What’s the Point?
The impact of climate change is visible today and corporations need to enact meaningful change now. Communities and habitats across the globe have experienced extreme weather damage, sea-level rise, and natural disasters leading to billions of dollars of lost value.
Worldwide, researchers agree that if our planet experiences more than 2°C rise in global temperatures above preindustrial levels, irreparable global damage to ecosystems is expected. Recently, the Intergovernmental Panel on Climate Change (IPCC) has endorsed targeting 1.5°C as the maximum rise to limit the lasting effects on ecosystems.
Within this global climate context, the urban built environment plays a large role in climate health, as buildings alone are responsible for nearly 40% of global energy-related Greenhouse Gas (GHG) emissions. Reducing these emissions has become the goal of many worldwide organizations, including Hines. And the key climate culprit that real estate uses in the building and operation of buildings is carbon.
What is carbon?
The term “carbon” is commonly associated with climate change. Greenhouse gases include a variety of substances, such as carbon dioxide, nitrous oxide, and methane; however, carbon dioxide is the most commonly referenced among them and therefore “carbon” has become the shorthand vernacular used worldwide. The metric used to measure these gases and their effect on climate change is called Global Warming Potential (GWP), reported in kilograms of carbon dioxide equivalent, or “kgCO2eq.”
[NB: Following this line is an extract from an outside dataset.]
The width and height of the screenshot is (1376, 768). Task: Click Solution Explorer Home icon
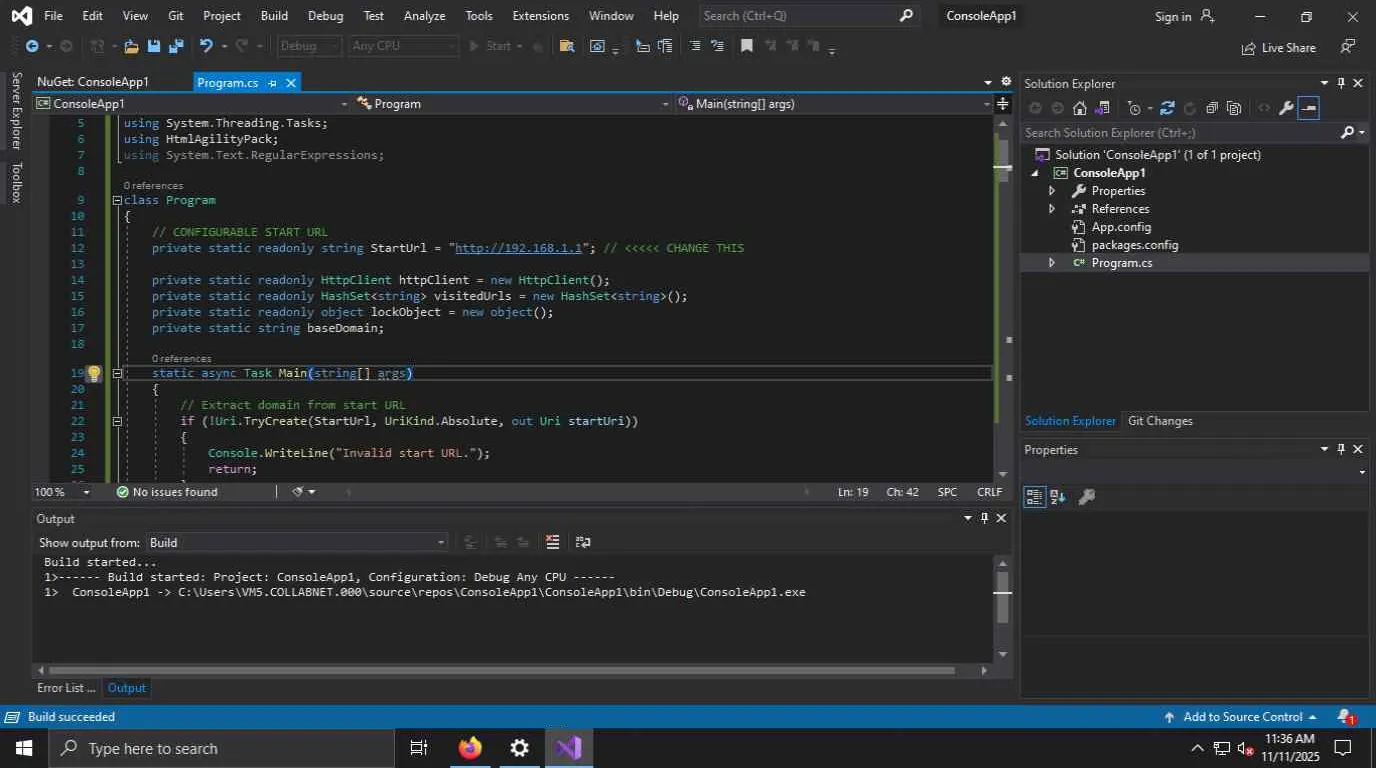(1079, 108)
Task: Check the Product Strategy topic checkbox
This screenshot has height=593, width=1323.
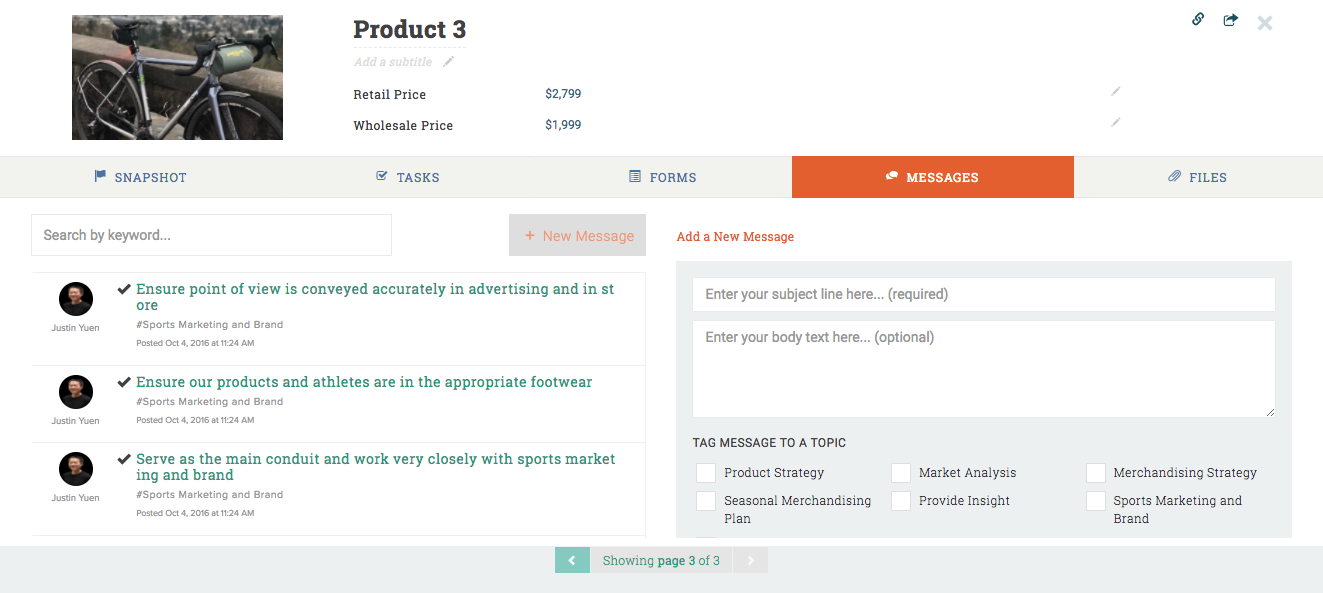Action: point(706,473)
To reduce the impact buildings have on global carbon emissions, one must understand the cumulative impact of the processes, materials, and products that go into constructing a building by identifying the individual carbon impact of each component.
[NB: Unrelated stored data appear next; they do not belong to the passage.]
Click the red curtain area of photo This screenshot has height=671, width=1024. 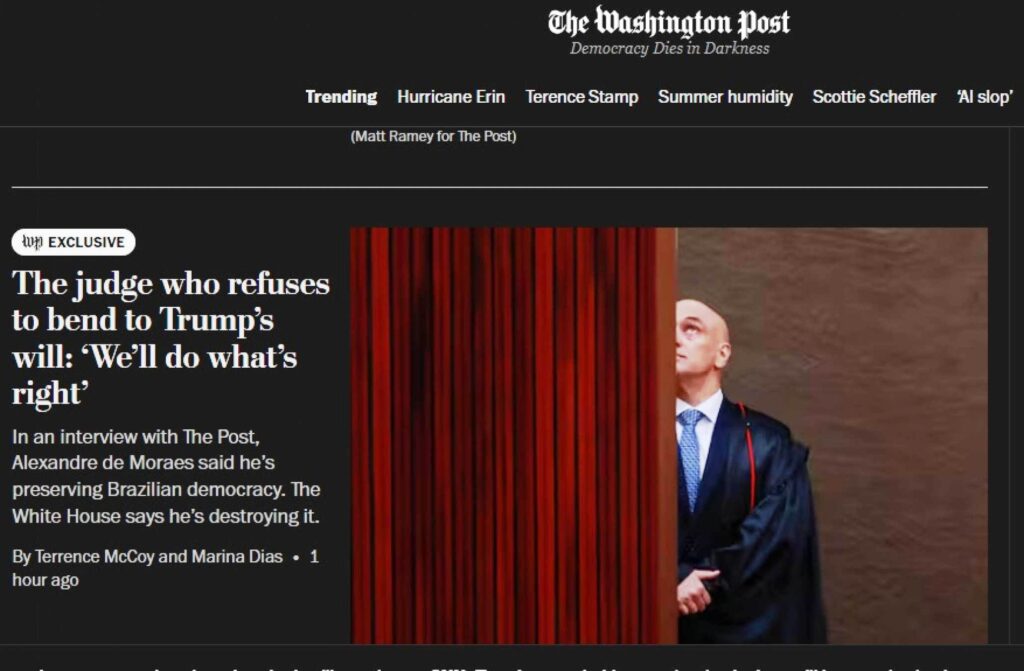513,435
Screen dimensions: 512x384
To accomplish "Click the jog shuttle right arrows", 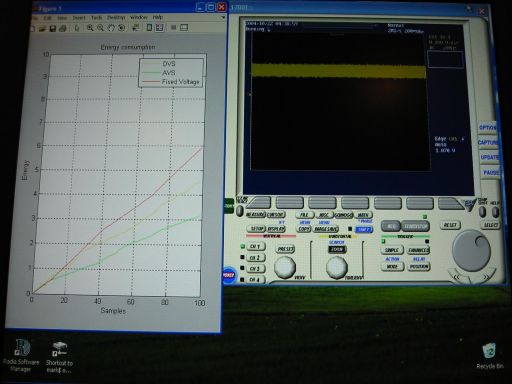I will [487, 276].
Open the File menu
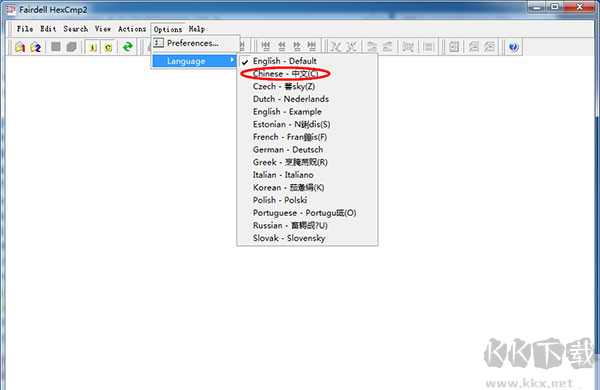 25,29
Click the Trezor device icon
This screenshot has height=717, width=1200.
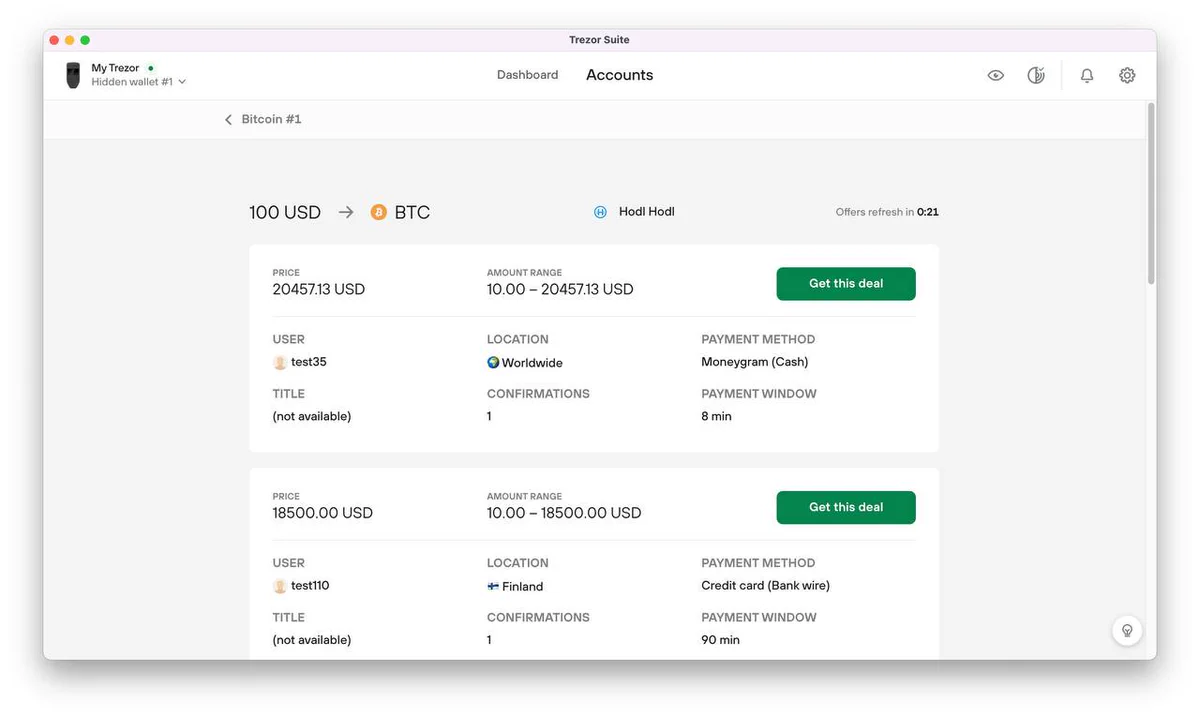click(73, 75)
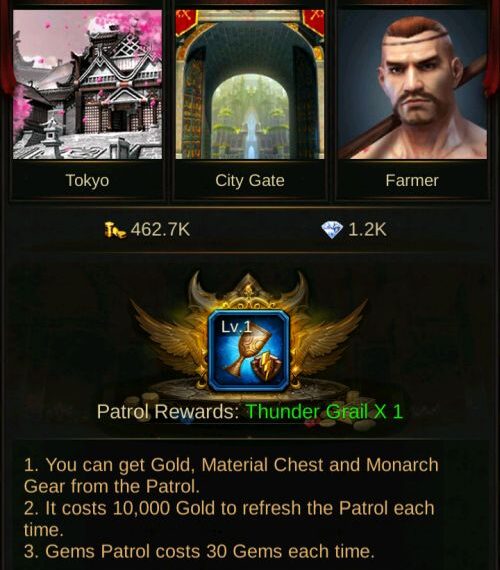This screenshot has height=570, width=500.
Task: Open the Thunder Grail reward icon
Action: pos(249,351)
The classification of carbon emissions is often divided into two primary categories—embodied carbon and operational carbon.
Operational carbon accounts for the emissions from the energy used to actually operate a building. This includes the energy used to power the lights, HVAC, elevators, and other electricity and fossil fuel dependent aspects of a building.
Embodied carbon, on the other hand, accounts for the carbon emissions from all parts of the building’s life cycle. This includes the emissions from producing and transporting the building’s materials. Embodied carbon is unrelated to the building’s actual operations, but rather the construction processes, materials, maintenance, transportation, and lifecycle of the building’s parts.